** BEGIN **

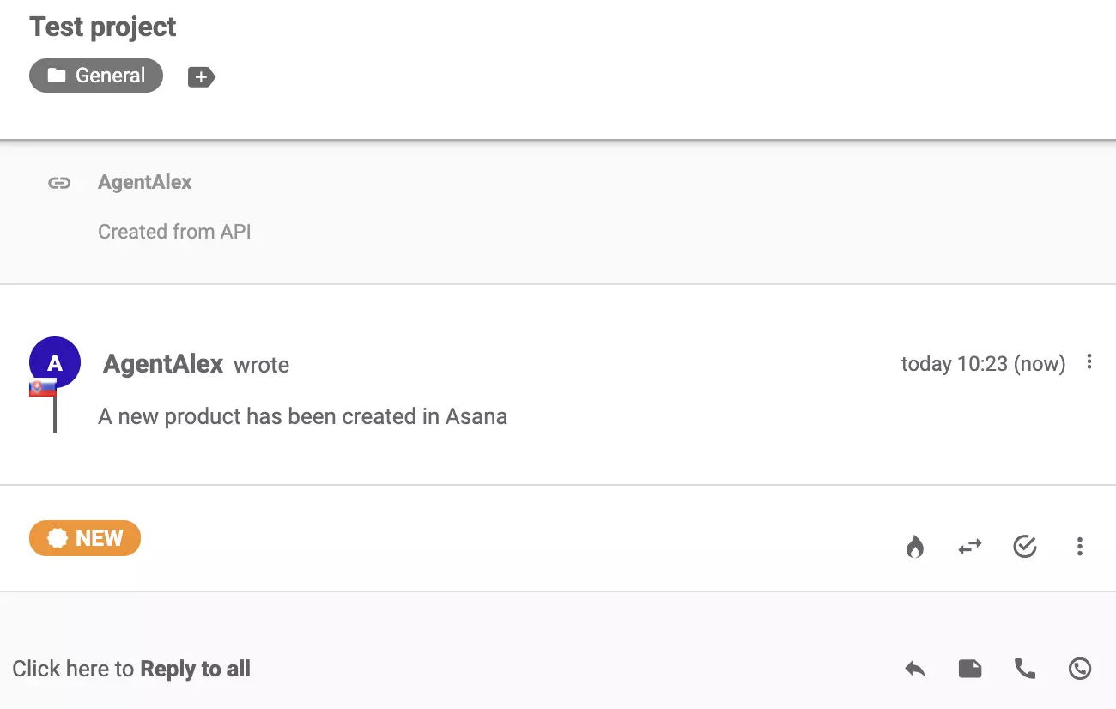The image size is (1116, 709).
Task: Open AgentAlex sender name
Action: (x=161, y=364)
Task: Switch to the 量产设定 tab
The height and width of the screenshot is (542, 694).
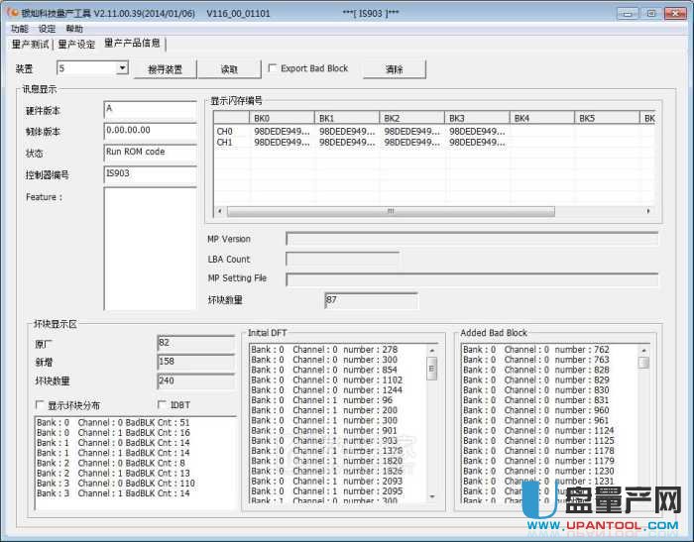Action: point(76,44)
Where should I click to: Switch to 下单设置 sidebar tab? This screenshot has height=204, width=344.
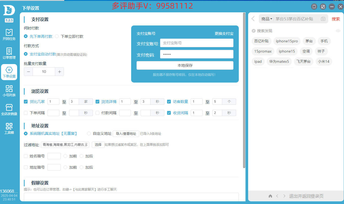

** END **

YOUR GOAL
Reproduce all of the records above with each occurrence of "screenshot" changed to "screen capture", keeping everything else unchanged. Omit the pictures from your answer.

EXERCISE RESPONSE
The image size is (1116, 709).
Task: Open AgentAlex sender name
Action: (x=161, y=364)
Task: Switch to the 量产设定 tab
The height and width of the screen capture is (542, 694).
Action: point(76,44)
Where should I click to: Switch to 下单设置 sidebar tab? This screen capture has height=204, width=344.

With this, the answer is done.